# 3-inch VS. 3 1/2-inch Shells



## XxJDMxX (Oct 8, 2006)

*What's Better?!?*​
3-inch2335.38%3 1/2-inch4264.62%


----------



## XxJDMxX (Oct 8, 2006)

I' just wondering are the 3 1/2 as good as they say and are they worth the extra 10% cost? I pesonally shoot 3-inch hevi steel and it works fine. :-?


----------



## Lord Of War (Aug 7, 2006)

They are both great shells. I just shoot 3 1/2 because I can get a little further shots, killing, power, and pellets. I ahve killed plenty of birds with each.


----------



## USAlx50 (Nov 30, 2004)

is 3" hevi steel worth the extra cost?


----------



## XxJDMxX (Oct 8, 2006)

Hevi Steel is pretty good stuff. Patterns pretty good, has good speed and hits hard. I actually found it cheaper then steel to shoot because what would take me 2 shots takes me only one with hevi-steel. So IMO i think its good stuff but if you got the extra money go with HEVI-SHOT. But when i can get 25 shells for 22 bucks with hevi-steel, and only get 10 shells for 25 bucks. I'll take Hevi-steel anyday. I also use a patternmaster, so it hits hard anyway. My favorite for decoy shooting are the Kent Faststeel BB's or 1's and then Hevi-steel for those long shot.

Here how i see the knock down powers:

Hevi-steel hits 25% harder then regular steel

Hevi-shot hits 25% harder then Hevi-steel

They just need 1 1/4 ounce loads in hevi-steel :beer:


----------



## goosegrinder (Mar 4, 2005)

I shot 2 boxes of Hevi-Steel and thought it was junk and not worth the extra money. Didn't see any improvements over regular steel. I'll stick with Fasteel or Winchester HV.

Alex


----------



## RBW (Sep 27, 2006)

2 3/4"


----------



## h2ofwlr (Feb 6, 2004)

It depends on ones diffentition of "better" Heck a 3" 3 shot is deadly when they are 40 yds or less. But for a 3rd shell, I love a 3.5" of bbb to reach out and tough a cripple if need be. (ballistically deadly to 73yd-*IF* you have the right choke and know how to even shoot that far ).

Heck a 2.75" works fine to 35yds--crumples them dead. You need to be patience and let them come in, and most times save that 3rd shot as it be ineffective.
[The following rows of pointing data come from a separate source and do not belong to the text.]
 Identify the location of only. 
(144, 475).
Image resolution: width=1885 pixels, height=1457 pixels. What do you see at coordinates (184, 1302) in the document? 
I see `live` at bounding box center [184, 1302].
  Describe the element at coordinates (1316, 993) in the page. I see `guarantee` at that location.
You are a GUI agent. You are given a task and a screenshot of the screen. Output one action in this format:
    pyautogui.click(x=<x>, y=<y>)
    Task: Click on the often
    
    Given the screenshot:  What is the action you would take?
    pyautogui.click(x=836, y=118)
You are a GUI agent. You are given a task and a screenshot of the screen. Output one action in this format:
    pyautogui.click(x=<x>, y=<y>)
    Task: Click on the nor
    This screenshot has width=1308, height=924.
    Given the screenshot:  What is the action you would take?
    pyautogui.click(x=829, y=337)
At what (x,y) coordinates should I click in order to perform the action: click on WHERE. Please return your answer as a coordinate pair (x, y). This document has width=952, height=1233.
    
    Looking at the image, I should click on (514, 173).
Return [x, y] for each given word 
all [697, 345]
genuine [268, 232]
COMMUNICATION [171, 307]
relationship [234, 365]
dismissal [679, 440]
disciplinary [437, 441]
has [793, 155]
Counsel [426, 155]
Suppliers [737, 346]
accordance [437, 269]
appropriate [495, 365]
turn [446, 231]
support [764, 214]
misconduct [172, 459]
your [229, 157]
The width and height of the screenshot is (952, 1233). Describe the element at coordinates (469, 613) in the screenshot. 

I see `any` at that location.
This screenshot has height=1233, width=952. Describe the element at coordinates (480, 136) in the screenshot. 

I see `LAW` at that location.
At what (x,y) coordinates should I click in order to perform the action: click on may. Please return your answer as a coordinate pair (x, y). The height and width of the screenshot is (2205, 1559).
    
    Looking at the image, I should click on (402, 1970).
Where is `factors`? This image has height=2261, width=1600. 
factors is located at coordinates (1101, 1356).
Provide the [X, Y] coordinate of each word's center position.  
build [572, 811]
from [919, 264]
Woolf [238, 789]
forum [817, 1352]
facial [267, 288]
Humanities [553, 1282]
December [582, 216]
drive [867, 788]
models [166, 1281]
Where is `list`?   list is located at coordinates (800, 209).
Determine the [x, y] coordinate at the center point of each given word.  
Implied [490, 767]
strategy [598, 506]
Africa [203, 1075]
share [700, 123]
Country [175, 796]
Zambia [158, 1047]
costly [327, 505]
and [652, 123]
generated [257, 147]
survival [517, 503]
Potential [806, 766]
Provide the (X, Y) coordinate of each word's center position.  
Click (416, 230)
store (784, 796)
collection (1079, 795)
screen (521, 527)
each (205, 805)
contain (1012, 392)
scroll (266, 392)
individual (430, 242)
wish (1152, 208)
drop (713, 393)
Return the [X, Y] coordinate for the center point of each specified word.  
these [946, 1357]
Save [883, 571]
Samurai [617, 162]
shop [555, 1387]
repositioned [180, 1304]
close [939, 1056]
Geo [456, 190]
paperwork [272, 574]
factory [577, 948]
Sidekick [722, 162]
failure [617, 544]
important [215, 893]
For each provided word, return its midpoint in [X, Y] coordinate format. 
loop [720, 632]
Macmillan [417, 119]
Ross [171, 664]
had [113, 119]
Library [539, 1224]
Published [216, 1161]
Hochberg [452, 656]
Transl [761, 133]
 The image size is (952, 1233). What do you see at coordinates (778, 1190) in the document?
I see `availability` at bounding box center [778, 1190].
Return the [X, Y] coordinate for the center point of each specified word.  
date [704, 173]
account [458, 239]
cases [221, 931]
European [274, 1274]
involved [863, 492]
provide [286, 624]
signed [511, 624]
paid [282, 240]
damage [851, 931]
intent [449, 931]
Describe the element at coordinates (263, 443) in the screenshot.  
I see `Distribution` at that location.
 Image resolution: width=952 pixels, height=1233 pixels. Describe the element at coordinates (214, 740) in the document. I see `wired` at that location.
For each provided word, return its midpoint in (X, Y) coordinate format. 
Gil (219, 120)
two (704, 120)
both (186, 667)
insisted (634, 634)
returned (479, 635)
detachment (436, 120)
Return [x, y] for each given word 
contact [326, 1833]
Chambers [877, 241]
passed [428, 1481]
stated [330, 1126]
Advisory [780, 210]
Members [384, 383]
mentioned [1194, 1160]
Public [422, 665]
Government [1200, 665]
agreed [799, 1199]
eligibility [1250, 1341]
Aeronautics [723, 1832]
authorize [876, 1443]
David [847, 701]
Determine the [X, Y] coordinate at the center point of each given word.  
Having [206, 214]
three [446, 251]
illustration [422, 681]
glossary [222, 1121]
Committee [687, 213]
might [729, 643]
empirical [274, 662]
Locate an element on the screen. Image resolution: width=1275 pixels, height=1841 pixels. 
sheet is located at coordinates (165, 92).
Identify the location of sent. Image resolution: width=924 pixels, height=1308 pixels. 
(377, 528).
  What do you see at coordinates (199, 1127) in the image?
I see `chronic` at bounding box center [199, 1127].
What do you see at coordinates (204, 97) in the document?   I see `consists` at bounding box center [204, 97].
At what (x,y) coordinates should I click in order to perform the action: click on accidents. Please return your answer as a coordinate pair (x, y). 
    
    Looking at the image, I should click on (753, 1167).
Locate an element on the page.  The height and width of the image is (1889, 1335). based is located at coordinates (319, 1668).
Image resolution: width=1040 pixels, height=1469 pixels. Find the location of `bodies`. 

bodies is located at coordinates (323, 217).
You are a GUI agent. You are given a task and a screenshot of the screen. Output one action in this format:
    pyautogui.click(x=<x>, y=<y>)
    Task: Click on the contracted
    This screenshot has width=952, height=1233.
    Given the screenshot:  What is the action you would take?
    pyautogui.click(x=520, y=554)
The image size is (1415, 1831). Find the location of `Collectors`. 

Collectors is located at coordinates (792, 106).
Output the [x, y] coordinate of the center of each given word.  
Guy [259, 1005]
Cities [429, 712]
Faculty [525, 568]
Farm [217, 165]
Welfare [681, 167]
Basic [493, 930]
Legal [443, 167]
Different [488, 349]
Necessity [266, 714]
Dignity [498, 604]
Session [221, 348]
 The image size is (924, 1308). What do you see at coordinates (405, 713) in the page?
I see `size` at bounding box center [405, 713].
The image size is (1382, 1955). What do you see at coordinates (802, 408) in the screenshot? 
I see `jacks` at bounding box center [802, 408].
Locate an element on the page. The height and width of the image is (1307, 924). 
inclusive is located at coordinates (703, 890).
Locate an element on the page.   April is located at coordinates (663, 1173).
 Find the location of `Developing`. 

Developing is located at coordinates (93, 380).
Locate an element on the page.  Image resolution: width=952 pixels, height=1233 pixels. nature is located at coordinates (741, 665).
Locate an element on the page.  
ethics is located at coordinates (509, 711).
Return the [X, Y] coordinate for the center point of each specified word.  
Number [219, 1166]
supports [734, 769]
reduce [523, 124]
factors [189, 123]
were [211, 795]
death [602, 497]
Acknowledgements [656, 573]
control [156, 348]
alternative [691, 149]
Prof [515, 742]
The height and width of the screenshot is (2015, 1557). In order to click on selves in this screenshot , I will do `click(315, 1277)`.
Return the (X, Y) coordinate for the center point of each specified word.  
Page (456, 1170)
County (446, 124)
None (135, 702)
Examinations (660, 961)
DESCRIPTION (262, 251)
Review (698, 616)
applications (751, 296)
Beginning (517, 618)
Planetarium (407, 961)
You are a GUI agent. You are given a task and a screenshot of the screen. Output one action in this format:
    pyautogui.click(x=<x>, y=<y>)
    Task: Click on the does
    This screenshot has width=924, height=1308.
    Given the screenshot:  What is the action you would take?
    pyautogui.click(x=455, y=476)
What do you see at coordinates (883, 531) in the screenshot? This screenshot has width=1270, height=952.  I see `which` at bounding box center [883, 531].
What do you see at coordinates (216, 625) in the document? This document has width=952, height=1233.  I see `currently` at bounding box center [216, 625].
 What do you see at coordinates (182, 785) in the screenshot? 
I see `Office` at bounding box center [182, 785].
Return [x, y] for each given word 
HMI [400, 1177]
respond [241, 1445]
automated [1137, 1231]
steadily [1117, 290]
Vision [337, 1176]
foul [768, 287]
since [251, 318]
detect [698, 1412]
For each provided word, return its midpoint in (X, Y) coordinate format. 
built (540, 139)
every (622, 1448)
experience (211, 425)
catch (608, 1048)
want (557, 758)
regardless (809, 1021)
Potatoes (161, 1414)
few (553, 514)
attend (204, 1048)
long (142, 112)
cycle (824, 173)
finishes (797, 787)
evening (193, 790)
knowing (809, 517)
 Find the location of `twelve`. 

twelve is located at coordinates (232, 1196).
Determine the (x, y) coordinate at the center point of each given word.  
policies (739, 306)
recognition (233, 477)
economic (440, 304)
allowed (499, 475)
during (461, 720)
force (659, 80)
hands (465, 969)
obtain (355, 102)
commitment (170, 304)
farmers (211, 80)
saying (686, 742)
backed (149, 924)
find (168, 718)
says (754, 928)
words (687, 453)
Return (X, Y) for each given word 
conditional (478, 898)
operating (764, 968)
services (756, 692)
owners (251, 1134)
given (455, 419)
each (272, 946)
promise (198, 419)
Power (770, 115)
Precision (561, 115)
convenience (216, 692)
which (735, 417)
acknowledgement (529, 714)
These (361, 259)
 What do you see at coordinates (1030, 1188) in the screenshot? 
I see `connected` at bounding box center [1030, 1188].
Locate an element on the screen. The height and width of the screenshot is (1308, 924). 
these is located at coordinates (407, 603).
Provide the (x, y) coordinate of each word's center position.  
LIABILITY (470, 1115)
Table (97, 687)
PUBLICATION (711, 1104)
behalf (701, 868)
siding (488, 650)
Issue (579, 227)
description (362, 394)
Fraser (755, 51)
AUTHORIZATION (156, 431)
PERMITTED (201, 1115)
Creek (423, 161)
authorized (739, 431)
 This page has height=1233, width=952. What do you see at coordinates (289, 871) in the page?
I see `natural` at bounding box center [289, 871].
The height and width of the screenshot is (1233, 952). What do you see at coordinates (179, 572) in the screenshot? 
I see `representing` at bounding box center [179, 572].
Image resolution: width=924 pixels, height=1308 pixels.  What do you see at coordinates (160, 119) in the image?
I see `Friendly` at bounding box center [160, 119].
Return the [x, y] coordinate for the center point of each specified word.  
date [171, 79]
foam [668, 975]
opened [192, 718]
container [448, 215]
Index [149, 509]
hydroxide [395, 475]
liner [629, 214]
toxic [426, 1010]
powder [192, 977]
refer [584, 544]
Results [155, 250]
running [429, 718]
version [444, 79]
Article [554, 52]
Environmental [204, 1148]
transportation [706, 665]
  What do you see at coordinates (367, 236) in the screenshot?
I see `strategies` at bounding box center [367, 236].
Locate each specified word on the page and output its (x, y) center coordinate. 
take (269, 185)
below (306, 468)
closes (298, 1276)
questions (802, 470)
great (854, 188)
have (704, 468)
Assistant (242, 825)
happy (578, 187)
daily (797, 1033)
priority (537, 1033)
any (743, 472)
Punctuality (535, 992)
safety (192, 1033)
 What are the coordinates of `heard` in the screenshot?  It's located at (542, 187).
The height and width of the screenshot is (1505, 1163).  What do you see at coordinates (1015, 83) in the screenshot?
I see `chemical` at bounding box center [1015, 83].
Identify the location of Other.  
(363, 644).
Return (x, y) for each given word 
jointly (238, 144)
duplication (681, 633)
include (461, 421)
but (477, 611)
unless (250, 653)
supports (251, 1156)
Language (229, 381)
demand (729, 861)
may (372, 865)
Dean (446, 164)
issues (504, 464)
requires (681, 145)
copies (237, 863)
I am a BIG fan of High Velocity, meaning 1450fps or better speed.


----------



## Water Swater (Oct 23, 2003)

3 1/2 is what I like to shoot. Hevi steel doesn't shoot well out of my gun so I don't shoot that at all. Its been said on this site a thousand times the only thing you can do is pattern your gun and shoot what you and your gun shoots the best and stick to it. If you want to test the do range impact of the load go to a hardware store pickup some sheet metal and put it at 60 yards and see if it will penetrate the sheet metal using your gun.


----------



## thegoosemaster (Feb 2, 2006)

i agree with the 2 3/4!! 8)


----------



## redfeathers (Oct 16, 2006)

3 1/2, why use a stick when you can hit them with a pipe? I use a 10 ga too!

Because it's all about the Red Feathers!


----------